The Taliban are "intensifying the hunt-down" of individuals who worked with the Afghan government and its allied forces, conducting "targeted door-to-door visits" and arresting or threatening family members of "target individuals" unless they surrender, according to a confidential UN document obtained by Axios.

Why it matters: The Taliban have promised amnesty to their opponents and sought to cast themselves as more moderate than when they ruled in the 1990s. But reports of door-to-door searches and targeted killings, as well as this week's crack down on protesters, have renewed fears the group will return to its brutal and repressive rule.


What they're saying: "The Taliban have been conducting advance mapping of individuals prior to the take-over of all major cities," according to the document written by the Norwegian Center for Global Analyses, a group that provides intelligence assessments to the UN.

  • "There are priority lists of individuals and unit affiliations to be arrested including intelligence service, SOF units, police and armed forces," says the document, dated Wednesday.
  • The document also includes a letter, believed to have been sent by the Taliban to someone in Afghanistan who had worked with the U.S. and U.K., that instructs the recipient to report to the headquarters of the "Military and Intelligence Commission of Islamic Emirate of Afghanistan."
  • "If you do not report to the Commission, your family members will be arrested instead, and you are responsible for this," reads the letter, translated from Pashto by the Norwegian Center for Global Analyses.
  • The document was first reported by the New York Times.

The big picture: The findings outlined in the UN document come amid several reports of targeted killings by the Taliban.

  • Militants with the group were "hunting" for a Deutsche Welle journalist and shot dead a member of his family, according to the German broadcaster. Another family member was seriously injured. The journalist now works in Germany.
  • "The killing of a close relative of one of our editors by the Taliban yesterday is inconceivably tragic, and testifies to the acute danger in which all our employees and their families in Afghanistan find themselves," DW director general Peter Limbourg said Thursday.
  • "It is evident that the Taliban are already carrying out organized searches for journalists, both in Kabul and in the provinces. We are running out of time!"
  • Amnesty International said in a report published Thursday that Taliban fighters killed nine ethnic Hazara men after taking control of Afghanistan's Ghazni province last month. Hazaras are Shiite Muslims who were targeted by the Taliban during their previous rule.
  • Six of the men were shot and three were tortured to death, Amnesty said.

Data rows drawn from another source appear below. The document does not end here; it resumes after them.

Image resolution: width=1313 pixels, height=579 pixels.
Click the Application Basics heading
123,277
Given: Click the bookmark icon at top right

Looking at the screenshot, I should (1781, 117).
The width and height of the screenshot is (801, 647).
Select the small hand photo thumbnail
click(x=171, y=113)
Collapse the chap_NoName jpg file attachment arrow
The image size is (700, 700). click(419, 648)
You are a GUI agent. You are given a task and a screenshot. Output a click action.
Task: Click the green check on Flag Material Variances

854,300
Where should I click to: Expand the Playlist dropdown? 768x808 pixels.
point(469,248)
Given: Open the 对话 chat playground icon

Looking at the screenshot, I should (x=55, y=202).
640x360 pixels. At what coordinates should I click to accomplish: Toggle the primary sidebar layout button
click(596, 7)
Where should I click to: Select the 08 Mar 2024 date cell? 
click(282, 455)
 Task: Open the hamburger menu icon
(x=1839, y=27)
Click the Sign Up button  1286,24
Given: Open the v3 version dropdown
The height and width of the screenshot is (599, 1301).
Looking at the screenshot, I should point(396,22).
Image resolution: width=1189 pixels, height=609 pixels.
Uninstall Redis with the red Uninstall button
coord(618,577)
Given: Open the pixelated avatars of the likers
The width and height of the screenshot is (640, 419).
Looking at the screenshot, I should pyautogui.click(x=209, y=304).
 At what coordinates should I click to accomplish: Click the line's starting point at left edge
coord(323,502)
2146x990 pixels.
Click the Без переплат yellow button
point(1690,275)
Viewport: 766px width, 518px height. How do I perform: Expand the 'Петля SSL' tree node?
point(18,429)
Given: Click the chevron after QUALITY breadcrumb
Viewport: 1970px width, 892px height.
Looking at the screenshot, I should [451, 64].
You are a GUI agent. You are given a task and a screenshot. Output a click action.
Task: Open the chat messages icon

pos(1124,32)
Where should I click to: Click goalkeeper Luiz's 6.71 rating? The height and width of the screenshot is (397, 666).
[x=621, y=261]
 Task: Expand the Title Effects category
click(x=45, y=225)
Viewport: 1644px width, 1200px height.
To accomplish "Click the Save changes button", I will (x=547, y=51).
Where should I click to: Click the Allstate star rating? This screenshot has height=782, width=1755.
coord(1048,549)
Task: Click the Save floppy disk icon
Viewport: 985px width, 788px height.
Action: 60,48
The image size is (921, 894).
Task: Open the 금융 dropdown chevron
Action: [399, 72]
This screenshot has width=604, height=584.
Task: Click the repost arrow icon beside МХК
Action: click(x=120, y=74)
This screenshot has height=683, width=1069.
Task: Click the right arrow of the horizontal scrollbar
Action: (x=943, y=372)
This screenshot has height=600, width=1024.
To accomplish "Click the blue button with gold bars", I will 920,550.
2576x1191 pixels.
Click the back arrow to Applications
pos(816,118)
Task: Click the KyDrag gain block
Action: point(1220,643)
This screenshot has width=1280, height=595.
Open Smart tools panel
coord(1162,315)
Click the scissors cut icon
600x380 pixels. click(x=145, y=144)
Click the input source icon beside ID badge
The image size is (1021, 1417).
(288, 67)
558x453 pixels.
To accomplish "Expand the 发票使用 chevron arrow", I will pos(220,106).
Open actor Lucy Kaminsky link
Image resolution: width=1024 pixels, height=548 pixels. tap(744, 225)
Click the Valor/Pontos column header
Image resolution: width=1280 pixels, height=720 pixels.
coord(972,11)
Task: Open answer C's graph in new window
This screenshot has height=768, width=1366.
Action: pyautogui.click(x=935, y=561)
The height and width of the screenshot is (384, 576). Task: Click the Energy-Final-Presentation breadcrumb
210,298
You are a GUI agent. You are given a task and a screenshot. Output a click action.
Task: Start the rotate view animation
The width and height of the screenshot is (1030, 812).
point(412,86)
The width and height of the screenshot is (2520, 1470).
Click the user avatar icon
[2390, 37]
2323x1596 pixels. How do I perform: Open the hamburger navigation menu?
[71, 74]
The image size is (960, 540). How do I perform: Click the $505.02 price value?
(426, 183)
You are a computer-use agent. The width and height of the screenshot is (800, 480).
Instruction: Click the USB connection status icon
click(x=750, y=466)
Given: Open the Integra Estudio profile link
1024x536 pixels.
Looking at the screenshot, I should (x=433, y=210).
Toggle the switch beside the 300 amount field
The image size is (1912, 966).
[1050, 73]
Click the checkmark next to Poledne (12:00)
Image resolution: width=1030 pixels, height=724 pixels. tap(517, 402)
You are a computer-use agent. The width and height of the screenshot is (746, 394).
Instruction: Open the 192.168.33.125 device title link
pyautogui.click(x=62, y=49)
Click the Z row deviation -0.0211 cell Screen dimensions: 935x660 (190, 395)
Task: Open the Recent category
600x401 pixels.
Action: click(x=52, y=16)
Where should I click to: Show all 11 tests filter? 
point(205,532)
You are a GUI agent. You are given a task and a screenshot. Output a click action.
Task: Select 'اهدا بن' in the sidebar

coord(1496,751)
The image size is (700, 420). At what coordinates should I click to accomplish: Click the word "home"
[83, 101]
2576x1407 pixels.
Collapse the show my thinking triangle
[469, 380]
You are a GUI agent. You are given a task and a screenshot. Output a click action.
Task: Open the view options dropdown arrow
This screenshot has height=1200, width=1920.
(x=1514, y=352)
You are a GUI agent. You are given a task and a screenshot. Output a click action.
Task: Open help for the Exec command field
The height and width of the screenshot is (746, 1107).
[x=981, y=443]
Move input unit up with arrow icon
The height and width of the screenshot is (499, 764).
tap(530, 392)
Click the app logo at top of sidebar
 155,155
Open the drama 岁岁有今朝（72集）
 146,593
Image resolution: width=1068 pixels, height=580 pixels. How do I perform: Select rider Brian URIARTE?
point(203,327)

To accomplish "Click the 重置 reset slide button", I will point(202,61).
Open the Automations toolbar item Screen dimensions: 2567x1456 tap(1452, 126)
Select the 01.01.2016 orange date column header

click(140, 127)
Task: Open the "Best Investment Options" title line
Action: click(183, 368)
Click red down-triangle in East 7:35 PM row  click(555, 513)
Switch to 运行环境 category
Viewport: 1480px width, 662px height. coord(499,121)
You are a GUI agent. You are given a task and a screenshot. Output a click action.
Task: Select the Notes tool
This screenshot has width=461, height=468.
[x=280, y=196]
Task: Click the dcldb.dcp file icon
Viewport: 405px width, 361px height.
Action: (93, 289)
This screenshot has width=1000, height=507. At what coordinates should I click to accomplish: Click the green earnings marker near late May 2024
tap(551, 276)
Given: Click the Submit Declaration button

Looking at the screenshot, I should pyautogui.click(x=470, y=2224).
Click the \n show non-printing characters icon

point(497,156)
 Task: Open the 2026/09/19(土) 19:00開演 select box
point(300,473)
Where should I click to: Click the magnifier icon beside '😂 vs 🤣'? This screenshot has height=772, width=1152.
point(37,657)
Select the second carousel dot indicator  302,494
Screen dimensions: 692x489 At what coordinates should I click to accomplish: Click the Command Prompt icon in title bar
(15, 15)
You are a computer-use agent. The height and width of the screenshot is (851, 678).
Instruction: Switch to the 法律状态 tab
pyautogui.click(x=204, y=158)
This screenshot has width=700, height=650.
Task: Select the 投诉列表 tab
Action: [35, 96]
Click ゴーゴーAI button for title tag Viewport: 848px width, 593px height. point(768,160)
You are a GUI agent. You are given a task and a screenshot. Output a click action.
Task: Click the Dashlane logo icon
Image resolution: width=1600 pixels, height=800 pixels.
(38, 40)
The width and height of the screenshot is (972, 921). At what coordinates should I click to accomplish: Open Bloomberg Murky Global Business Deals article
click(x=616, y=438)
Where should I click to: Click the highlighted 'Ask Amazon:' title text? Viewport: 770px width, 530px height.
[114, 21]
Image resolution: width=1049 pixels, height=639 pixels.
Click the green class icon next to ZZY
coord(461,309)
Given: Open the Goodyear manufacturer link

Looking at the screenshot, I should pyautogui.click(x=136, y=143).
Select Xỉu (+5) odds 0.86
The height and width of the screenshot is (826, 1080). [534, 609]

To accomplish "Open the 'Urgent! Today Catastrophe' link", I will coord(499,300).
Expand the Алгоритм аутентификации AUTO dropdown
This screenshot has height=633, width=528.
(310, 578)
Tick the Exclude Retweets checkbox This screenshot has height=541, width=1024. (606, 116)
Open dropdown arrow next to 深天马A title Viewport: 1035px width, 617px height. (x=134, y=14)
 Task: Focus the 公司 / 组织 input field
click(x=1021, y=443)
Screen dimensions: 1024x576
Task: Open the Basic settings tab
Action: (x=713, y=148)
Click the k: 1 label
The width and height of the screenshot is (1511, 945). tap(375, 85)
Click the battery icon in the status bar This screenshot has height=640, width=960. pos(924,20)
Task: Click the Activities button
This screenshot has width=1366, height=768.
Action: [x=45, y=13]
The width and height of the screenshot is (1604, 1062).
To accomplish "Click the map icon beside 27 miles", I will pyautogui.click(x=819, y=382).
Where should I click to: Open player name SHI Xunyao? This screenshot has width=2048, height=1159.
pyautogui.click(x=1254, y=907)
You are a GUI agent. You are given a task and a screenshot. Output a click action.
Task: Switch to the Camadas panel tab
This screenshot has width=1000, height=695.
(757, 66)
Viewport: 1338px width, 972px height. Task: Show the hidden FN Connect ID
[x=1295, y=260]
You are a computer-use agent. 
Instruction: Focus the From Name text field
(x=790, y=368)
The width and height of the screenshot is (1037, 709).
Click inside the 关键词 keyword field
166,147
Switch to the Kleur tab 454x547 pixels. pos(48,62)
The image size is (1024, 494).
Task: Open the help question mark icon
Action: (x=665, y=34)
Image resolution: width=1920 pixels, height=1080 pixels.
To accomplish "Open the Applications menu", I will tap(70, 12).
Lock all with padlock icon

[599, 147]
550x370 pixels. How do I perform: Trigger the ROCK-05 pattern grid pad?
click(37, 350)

The Taliban have also violently cracked downon rare protests in several cities, as well as groups of Afghans hoping to get to the airport to flee the country.

  • The group opened fire on protesters waving the national flag in the eastern city of Asadabad on Thursday, killing several people, according to Reuters.
  • They violently broke up a protest of about 200 people in Kabul, per the New York Times. The group also declared a curfew in the city of Khost after protests broke out.
  • Despite assuring the U.S. the new government would allow safe passage of civilians to the airport in Kabul, the Taliban have placed checkpoints outside its perimeter and have been violently pushing back those seeking to flee the country, according to the Wall Street Journal.

U.S. officials said Thursday that 7,000 people have been evacuated since Saturday, and an additional 6,000 people were ready to be flown out of the country.

  • The Biden administration has faced sharp criticism over its response to the rapid collapse of Afghanistan and its chaotic evacuation effort, including of Afghans who worked with the U.S..
  • President Biden told ABC News this week that U.S. troops will remain in Afghanistan until every American is evacuated, even if that means staying past the White House's Aug. 31 deadline for withdrawal.
  • Biden to scheduled speak later on Friday about the evacuation effort.